La microgrenade termite était conçue pour exploser presque instantanément, libérant 90 % de sa puissance sur la surface de contact. Les 10 % qui restaient m’ont ravagé une main, arrachant la chair des os en alliage et les tendons renforcés en carbone, déchirant les ligaments et me creusant un trou de la taille d’une pièce dans la paume.
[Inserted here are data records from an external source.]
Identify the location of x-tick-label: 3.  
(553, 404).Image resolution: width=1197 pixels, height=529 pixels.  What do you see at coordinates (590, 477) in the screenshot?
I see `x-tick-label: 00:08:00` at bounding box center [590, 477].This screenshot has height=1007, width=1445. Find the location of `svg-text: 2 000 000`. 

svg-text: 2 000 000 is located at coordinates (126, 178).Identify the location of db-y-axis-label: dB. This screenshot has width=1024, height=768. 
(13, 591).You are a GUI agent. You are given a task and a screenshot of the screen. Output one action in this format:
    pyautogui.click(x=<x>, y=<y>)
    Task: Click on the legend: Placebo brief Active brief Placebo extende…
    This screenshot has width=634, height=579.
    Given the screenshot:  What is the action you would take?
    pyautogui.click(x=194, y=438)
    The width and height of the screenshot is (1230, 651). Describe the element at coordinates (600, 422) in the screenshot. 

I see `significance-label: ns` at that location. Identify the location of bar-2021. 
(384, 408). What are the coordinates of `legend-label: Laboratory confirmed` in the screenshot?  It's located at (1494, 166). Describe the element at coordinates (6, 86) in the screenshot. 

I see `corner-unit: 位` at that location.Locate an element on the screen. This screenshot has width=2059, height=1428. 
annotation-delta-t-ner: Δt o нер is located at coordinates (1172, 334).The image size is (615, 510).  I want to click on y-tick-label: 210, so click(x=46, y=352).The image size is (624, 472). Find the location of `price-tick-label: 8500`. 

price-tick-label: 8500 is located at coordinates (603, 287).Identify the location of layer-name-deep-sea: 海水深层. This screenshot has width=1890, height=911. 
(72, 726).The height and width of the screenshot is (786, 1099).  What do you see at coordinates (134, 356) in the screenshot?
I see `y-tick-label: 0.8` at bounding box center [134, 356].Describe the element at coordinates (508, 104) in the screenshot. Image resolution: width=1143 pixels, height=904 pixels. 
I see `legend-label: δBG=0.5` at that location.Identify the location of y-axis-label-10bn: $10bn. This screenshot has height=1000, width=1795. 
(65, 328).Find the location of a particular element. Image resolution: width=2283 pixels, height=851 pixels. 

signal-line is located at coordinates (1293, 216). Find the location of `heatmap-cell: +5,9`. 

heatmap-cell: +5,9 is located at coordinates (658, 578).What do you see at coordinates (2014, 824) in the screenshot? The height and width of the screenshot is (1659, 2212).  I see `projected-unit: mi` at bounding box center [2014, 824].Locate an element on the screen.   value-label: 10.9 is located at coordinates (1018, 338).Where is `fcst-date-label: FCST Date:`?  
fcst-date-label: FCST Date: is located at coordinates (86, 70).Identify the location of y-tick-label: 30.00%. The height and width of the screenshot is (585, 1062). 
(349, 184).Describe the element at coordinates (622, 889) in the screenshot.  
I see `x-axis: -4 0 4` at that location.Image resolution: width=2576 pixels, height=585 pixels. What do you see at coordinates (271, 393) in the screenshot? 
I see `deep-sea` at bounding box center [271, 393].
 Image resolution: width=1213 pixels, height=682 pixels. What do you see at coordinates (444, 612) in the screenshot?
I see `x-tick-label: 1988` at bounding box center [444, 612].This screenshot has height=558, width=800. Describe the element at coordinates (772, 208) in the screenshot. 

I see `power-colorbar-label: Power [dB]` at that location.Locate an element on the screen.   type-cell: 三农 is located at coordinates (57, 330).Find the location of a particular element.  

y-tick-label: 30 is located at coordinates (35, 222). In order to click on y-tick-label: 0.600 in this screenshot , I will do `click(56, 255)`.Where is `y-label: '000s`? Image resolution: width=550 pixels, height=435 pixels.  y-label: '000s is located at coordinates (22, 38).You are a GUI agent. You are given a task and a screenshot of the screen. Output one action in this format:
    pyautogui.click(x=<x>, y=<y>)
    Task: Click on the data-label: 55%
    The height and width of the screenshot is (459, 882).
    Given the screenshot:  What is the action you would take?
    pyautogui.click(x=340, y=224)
La vitre s’est fracturée comme un lac gelé. La scène se déroulait presque au ralenti. J’ai senti la surface s’effondrer à côté de moi et j’ai glissé dans l’ouverture. Vaguement, j’ai remarqué le courant d’air dans la cabine. Au-dessus de moi, le visage de Kawahara s’était figé, stupide de surprise. Elle a compris ce qui venait de se passer, trop tard… Elle est venue avec moi, hurlant, me frappant au visage et sur la poitrine, incapable de se défaire de ma prise sur sa taille. Les tenailles se sont levées puis abattues, arrachant une longue bande de chair sur une pommette, plongeant de nouveau dans mon œil ravagé, mais la douleur était si lointaine, si hors de propos, consumée par un bûcher de colère qui avait enfin traversé les restes de la bêtathanatine.

« Dites-leur : toujours en colère. »

Puis la portion de verre sur laquelle nous nous débattions a lâché et nous avons basculé dans le vide, le vent et le ciel.

Et nous sommes tombés…

Mon bras gauche était resté figé dans sa position après l’explosion. Roulant dans les ténèbres glacées, j’ai ramené ma main droite et j’ai collé la grenade contre la nuque de Kawahara. Durant une fraction de seconde, j’ai vu l’océan, loin en dessous, La Tête dans les Nuages s’éloignant de nous à toute vitesse ; l’expression sur le visage de Reileen Kawahara tendait à prouver qu’elle avait laissé sa santé mentale dans la salle du vaisseau. Quelque chose hurlait, à l’intérieur ou à l’extérieur. Mes sensations s’échappaient en tourbillonnant dans le sifflement de l’air. Le chemin de la perception individuelle m’était perdu à jamais. La chute était aussi séduisante que le sommeil.

Avec ce qui me restait de volonté, j’ai serré la grenade et le crâne de Kawahara contre ma propre poitrine, assez fort pour les faire détoner.

Ma dernière pensée fut pour Davidson. J’espérais qu’il regardait son écran.